Quando alla fine dell’800 la religione fu sostituita dalla scienza, questa ebbe il compito di trovare spiegazioni sul perché nonostante le donne fossero così diverse dagli uomini reclamassero comunque l’accesso al potere e al denaro nella società. Prima potevano solo dire «le donne fanno parte della società prebellica poiché questo è ciò che Dio vuole» – ma dopo dovettero far la pace con le ragioni scientifiche. Ed è stato in quel momento che la scienza medica ha iniziato a ossessionarsi con cose come l’utero, le mestruazioni e così via.

Nel dibattito sull’accesso agli studi universitari per le donne alla fine dell’800, per esempio, vi fu un medico che in un suo testo scrisse che le donne non potevano entrare all’università a causa delle mestruazioni: se avessero studiato, il sangue necessario per il ciclo avrebbe dovuto essere utilizzato dal cervello, e questo alla fine le avrebbe rese sterili. L’accesso delle donne all’università sarebbe stato quindi il primo passo verso la fine dell’umanità.

Com’è successo esattamente che le questioni del corpo e della fisicità hanno iniziato a influenzare la politica e le ideologie? Che ruolo ha la teoria del Biopotere di Foucault in tutto questo?

Sono stata molto influenzata dalle teorie di Foucault sul Biopotere. Ho letto Storia della sessualità prima di iniziare a scrivere il libro, quindi il contenuto spirituale e l’atmosfera de Il frutto della conoscenza devono molto a Foucault. Credo che la «volontà di sapere» sia un grande strumento di oppressione quando si tratta dell’organo sessuale femminile.
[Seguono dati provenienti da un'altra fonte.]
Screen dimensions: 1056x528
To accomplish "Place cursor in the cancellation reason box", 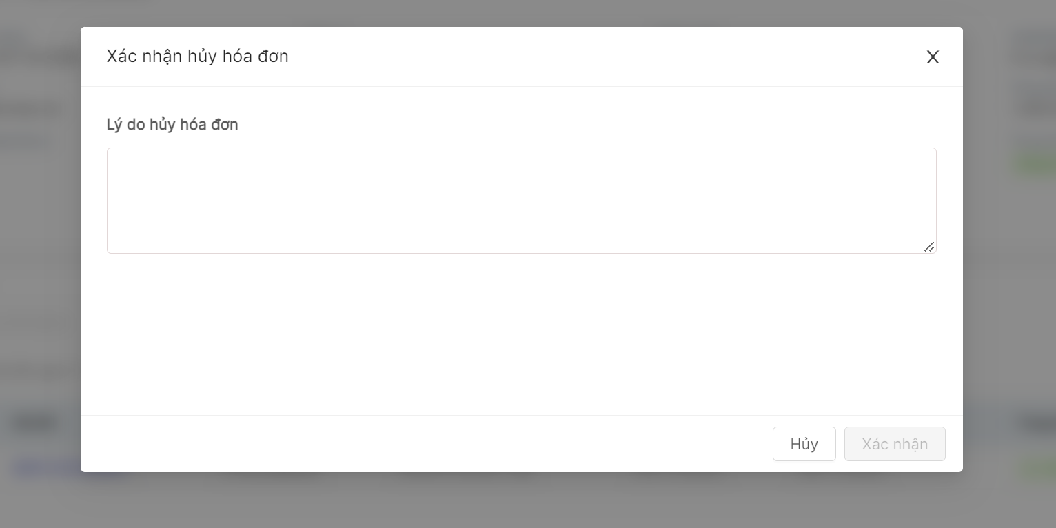I will 521,200.
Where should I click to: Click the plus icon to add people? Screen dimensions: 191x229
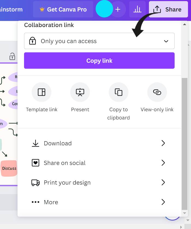(118, 10)
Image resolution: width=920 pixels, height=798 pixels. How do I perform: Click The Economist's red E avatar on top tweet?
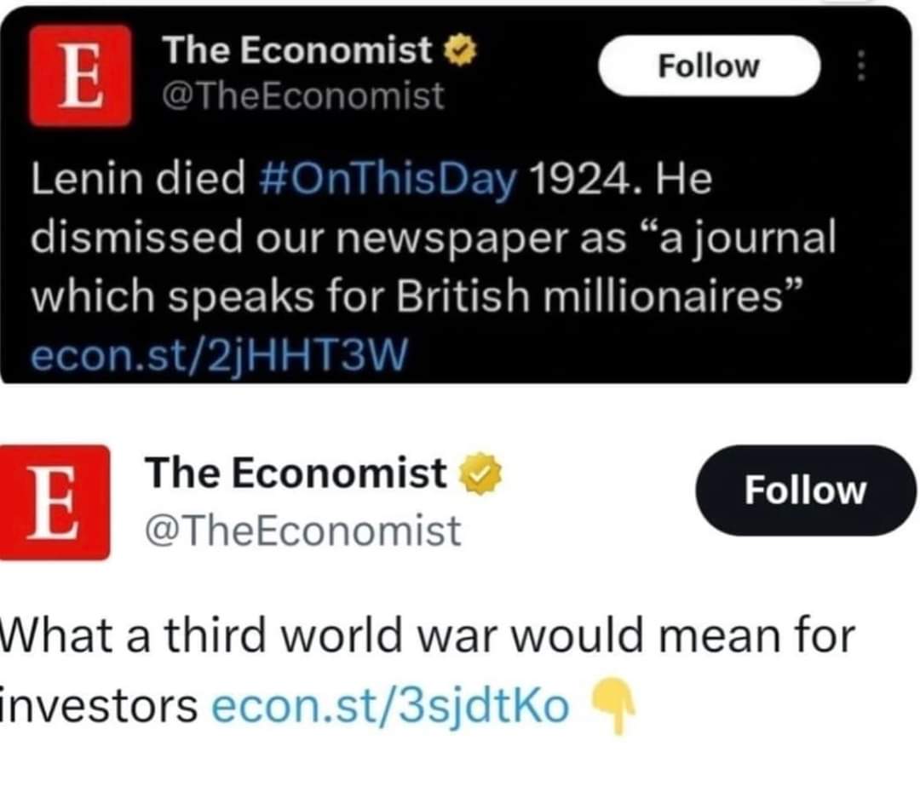coord(79,72)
Ha molto a che fare con la volontà di esercitare il potere sulle donne.

Credi che la pratica di negare o definire in senso negativo l’organo sessuale abbia influenzato i processi di autodeterminazione femminile?

Sono convinta che la percezione negativa dell’organo sessuale femminile, e in generale della sessualità femminile, concepiti come indegni o disgustosi, influenzino le donne a un livello psicologico molto profondo. Pensiamo all’espressione inglese don’t be a pussy: l’organo sessuale femminile è visto come qualcosa di debole, laddove quello maschile è sempre associato a connotazioni positive, come la forza, la mascolinità, la potenza etc.
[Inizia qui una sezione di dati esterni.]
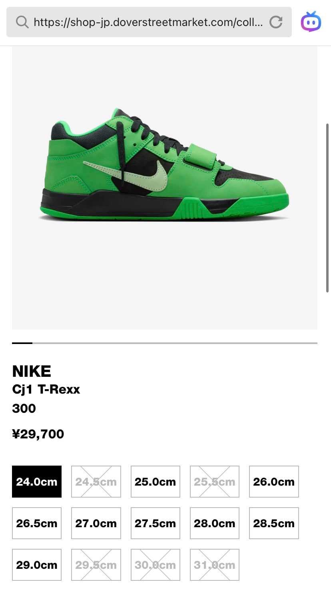Select the 26.0cm size option
Image resolution: width=331 pixels, height=596 pixels.
coord(274,482)
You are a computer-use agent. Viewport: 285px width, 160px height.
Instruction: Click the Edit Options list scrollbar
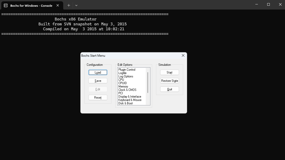tap(148, 83)
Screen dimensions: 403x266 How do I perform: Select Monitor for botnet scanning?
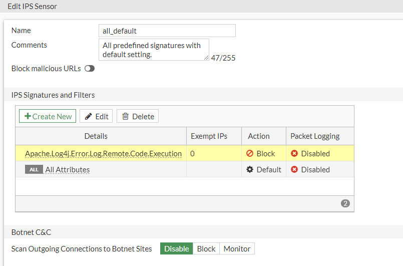237,248
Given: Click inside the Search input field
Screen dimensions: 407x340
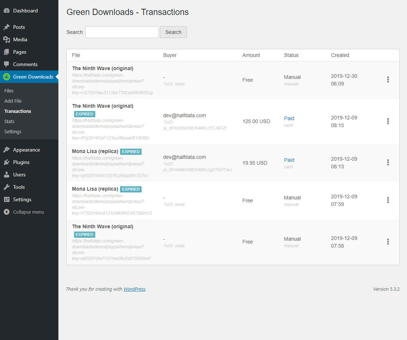Looking at the screenshot, I should click(x=122, y=32).
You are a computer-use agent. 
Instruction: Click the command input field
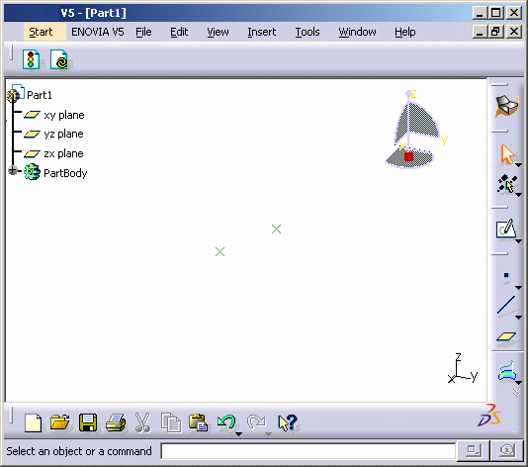tap(308, 451)
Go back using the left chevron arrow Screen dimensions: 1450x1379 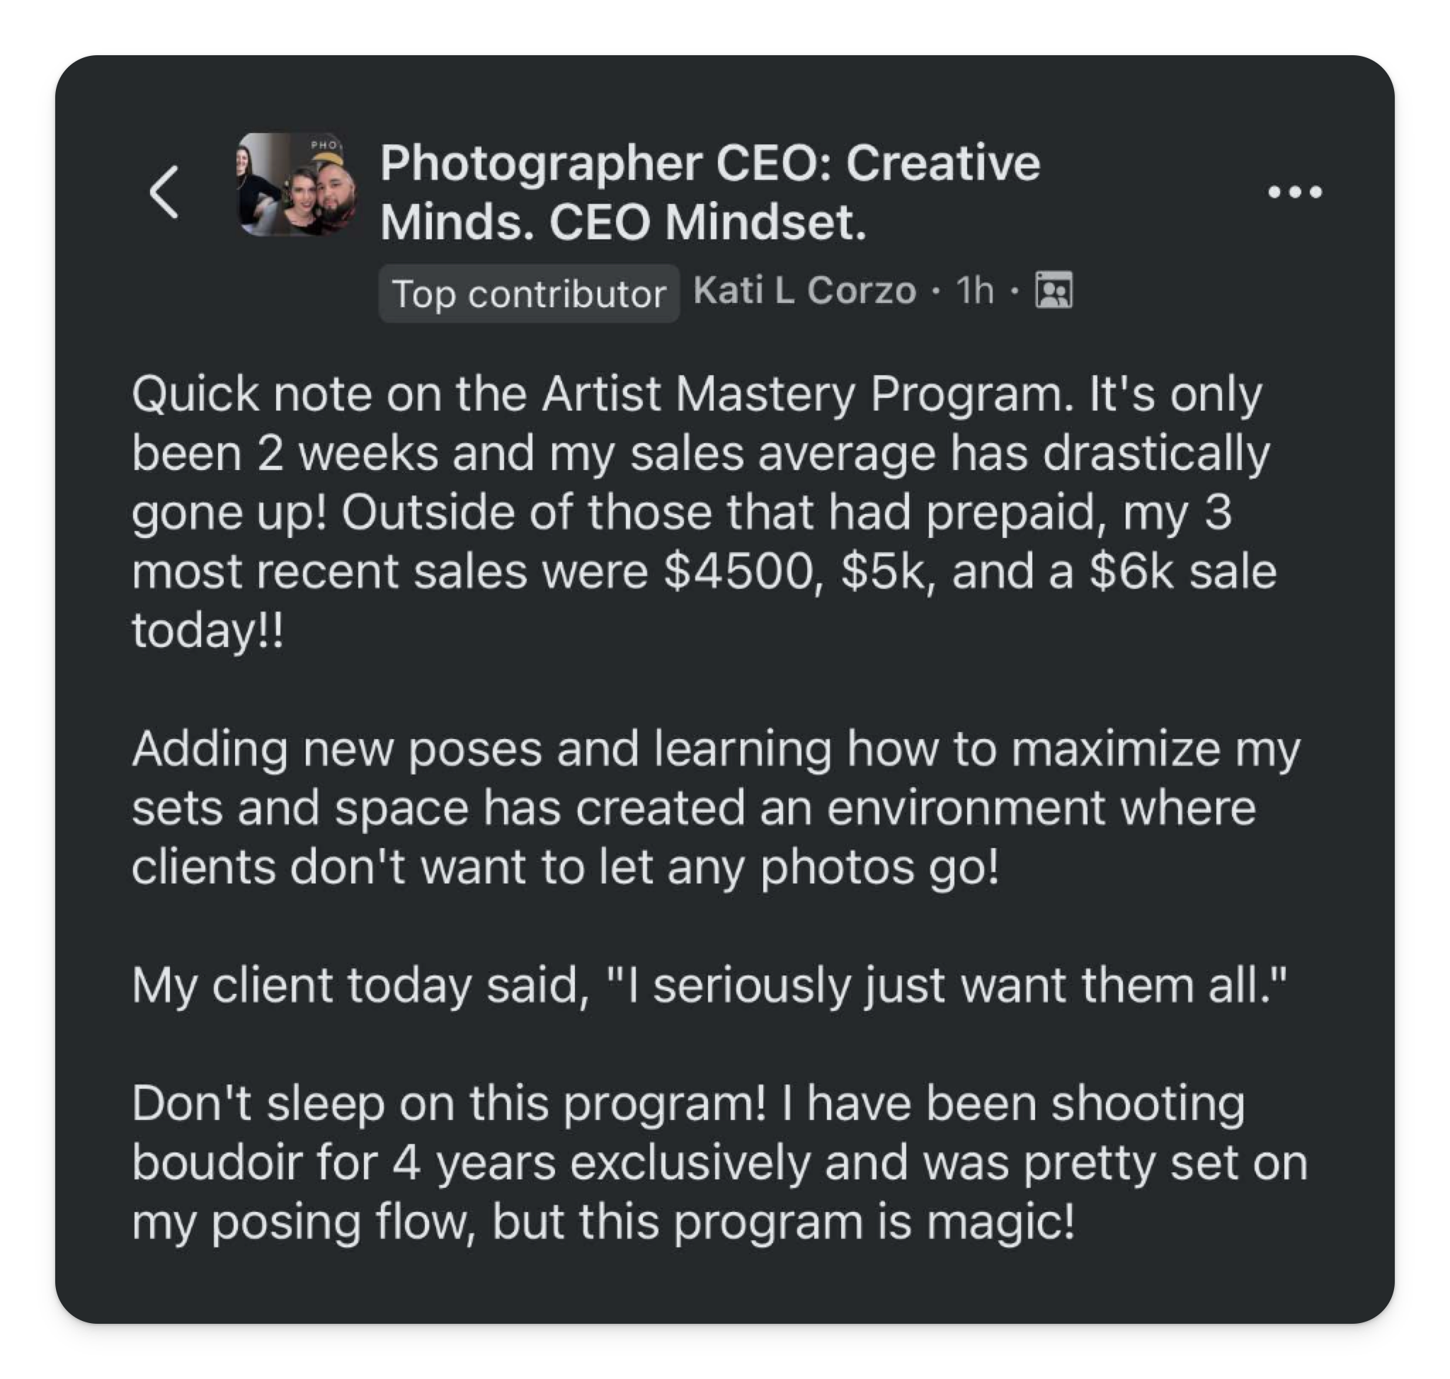point(164,192)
Di certo questo influenza la nostra percezione di noi stesse, e credo che possa limitare ciò che pensiamo di essere capaci di fare nel mondo, fino a sfociare in alcuni casi in una specie di odio per noi stesse.

Nel tuo lavoro menzioni una grande quantità di fonti. Come hai effettuato le tue ricerche?

Quando ho progettato il libro ho provato a raccogliere tutte le informazioni possibili per iniziare. La mia cronologia di Google era molto strana in quel periodo perché digitavo cose come vagina, vulva o pussy in continuazione per trovare materiale…

L’Italia è tristemente nota per l’alto numero di vittime di violenza domestica e di femminicidio. Credi che esista un legame tra cattiva informazione e violenza di genere?

Certo: tutte queste cose sono collegate. La dominazione maschile sulle donne si manifesta in molti modi diversi e tutte queste strutture coinvolgono l’un l’altra e si retroalimentano, con il solo triste risultato di rafforzare il patriarcato.